## Aufgabe:
Nenne alle Personennamen und geografischen Eigennamen aus dem folgenden Quelltext. Führe jeden Namen nur einmal auf und lass Adjektivformen wie „Berner“ weg.

## Quelltext:
-*-

«Als Louis Armstrong in Bern spielte, schrieb man vom ‹grunzenden Wilden›»

Der Berner Autor Samuel Mumenthaler hat ein Buch über Jazz geschrieben – und dafür im Spannungsfeld zwischen rassistischen Ressentiments und offener Begeisterung recherchiert.

«als louis armstrong in bern spielte, schrieb man vom ‹grunzenden wilden›»

Bei seinen ersten Auftritten in der Schweiz wurde er von der Presse zerrissen, später vom Publikum verehrt: Louis Armstrong mit einem kleinen Fan 1949 auf Schweizer Tournee.

Herr Mumenthaler, worin liegt der Reiz, ein Buch über eine Epoche zu schreiben, aus der es keine lebenden Zeitzeugen mehr zu befragen gibt?

-*-

## Datenauszug:
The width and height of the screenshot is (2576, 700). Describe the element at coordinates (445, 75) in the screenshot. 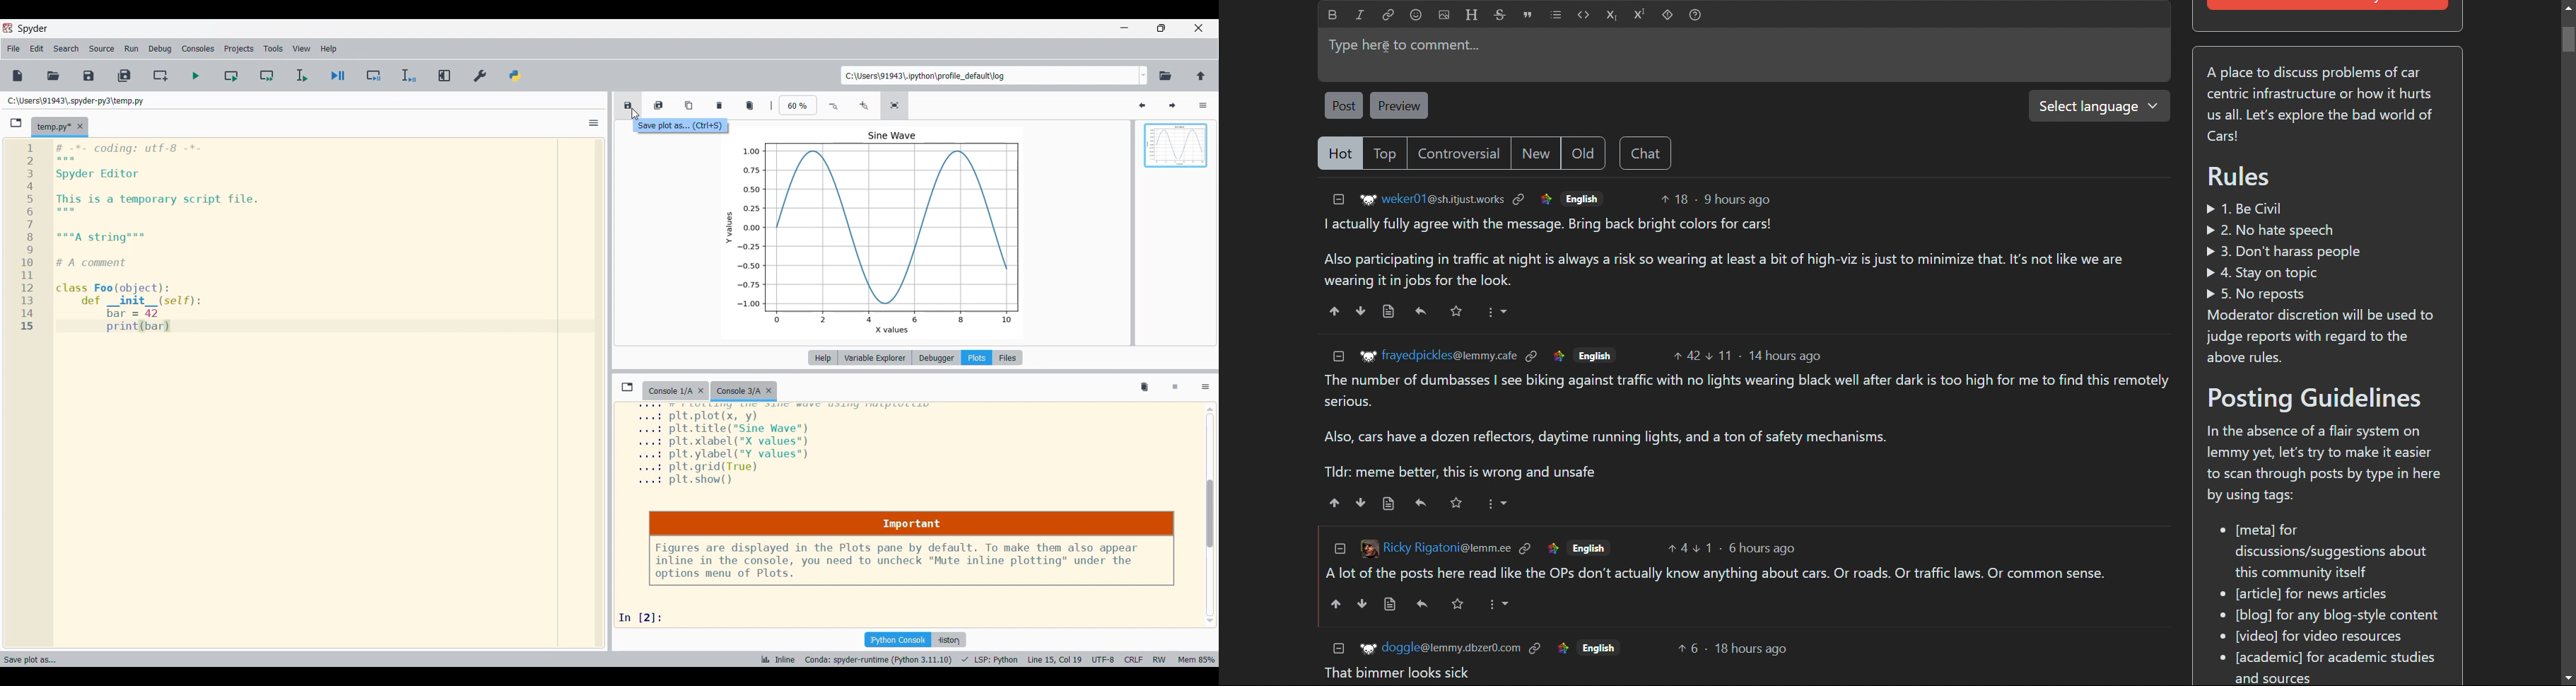

I see `Maximize current pane` at that location.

-*-

## Lösung:
- Louis Armstrong
- Bern
- Samuel Mumenthaler
- Schweiz